### ASSIGNMENT
The answer is to consist only of an exact retyping of the lines from the one containing "Where should I" to the end of the entries, without pictures.

### AVAILABLE DATA
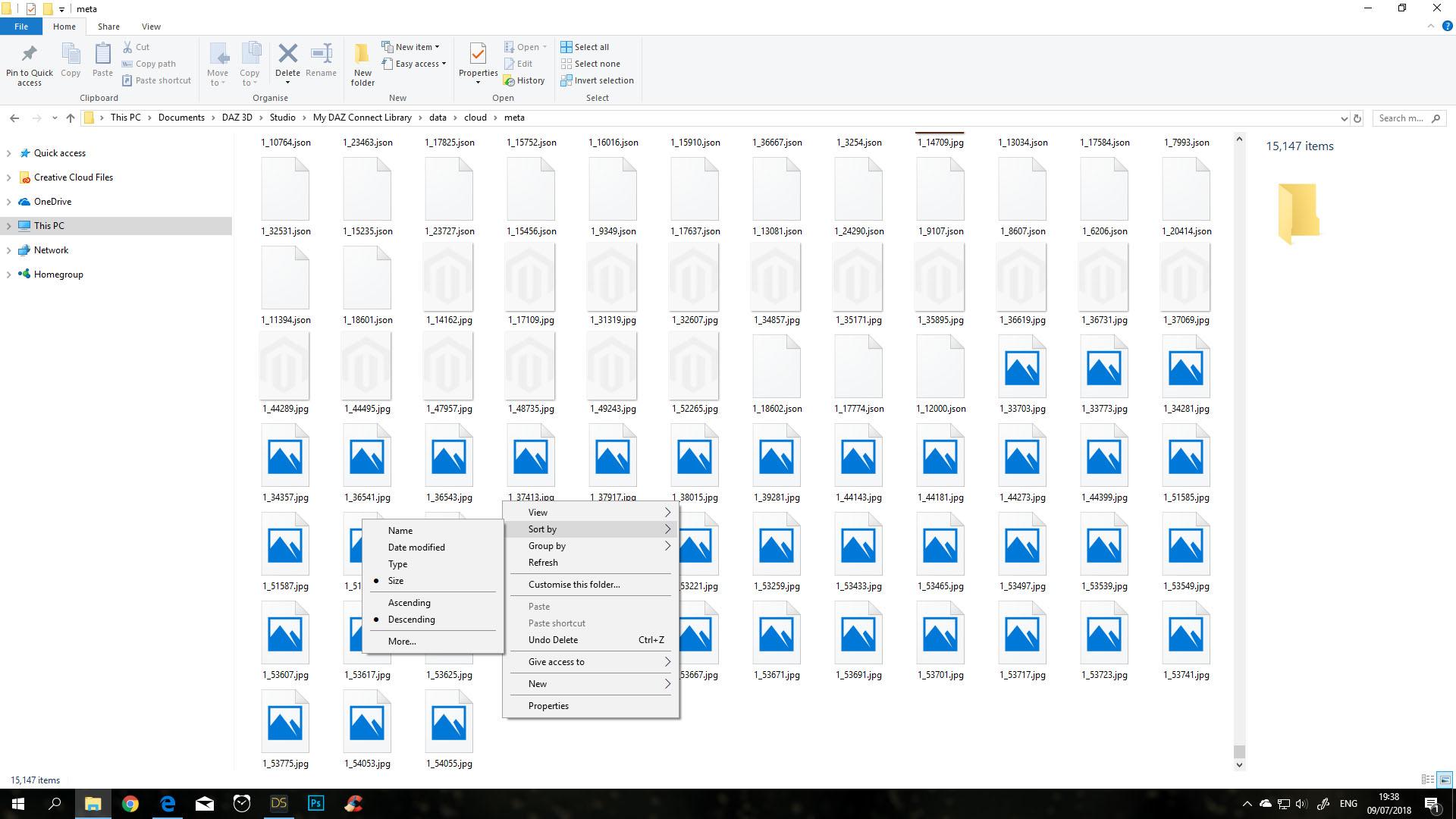Switch to large icons view in status bar
1456x819 pixels.
tap(1445, 780)
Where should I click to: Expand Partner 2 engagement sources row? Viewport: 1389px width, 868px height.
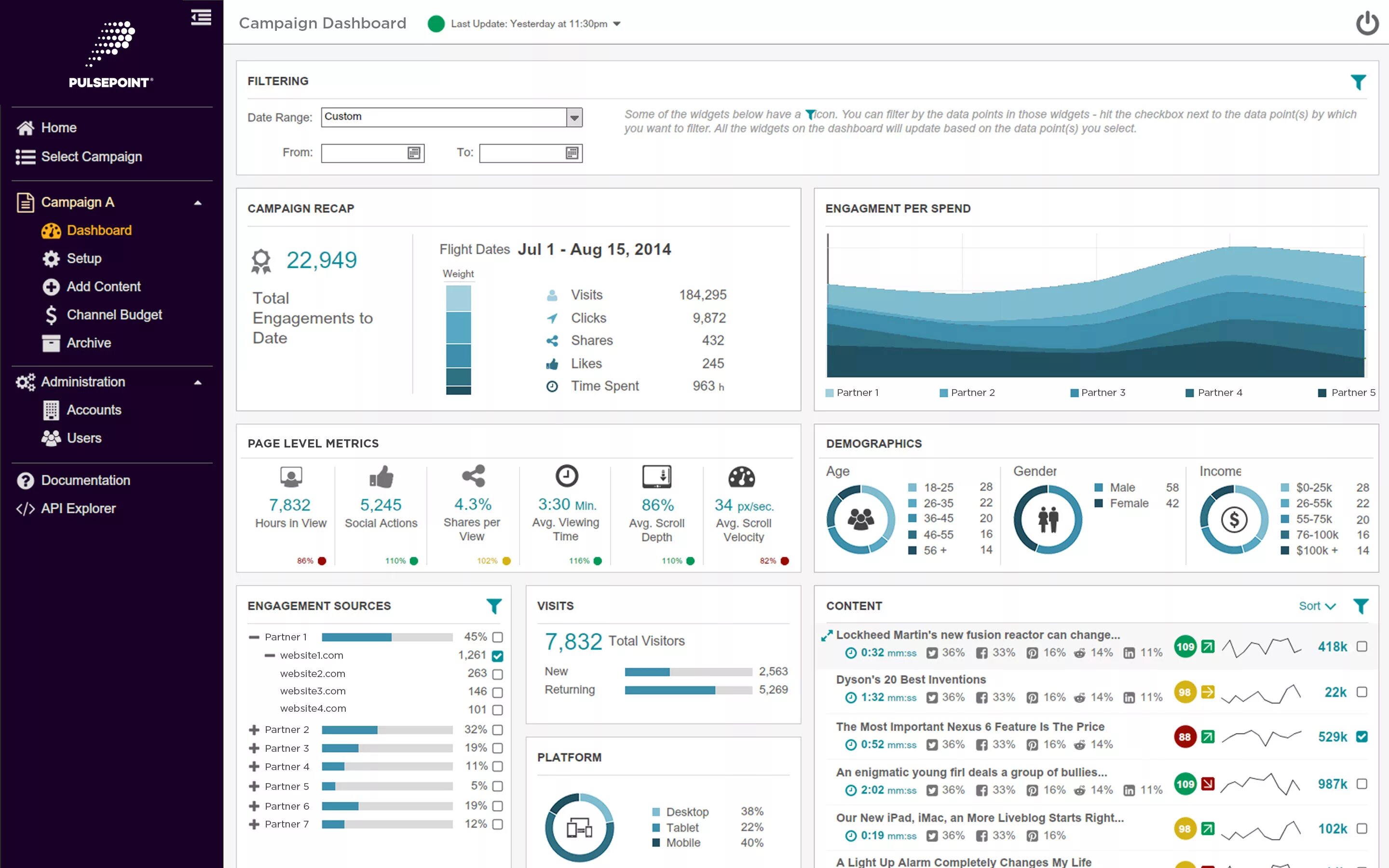pyautogui.click(x=254, y=730)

### REPLY
Where should I click to: Expand Partner 2 engagement sources row? Viewport: 1389px width, 868px height.
pyautogui.click(x=254, y=730)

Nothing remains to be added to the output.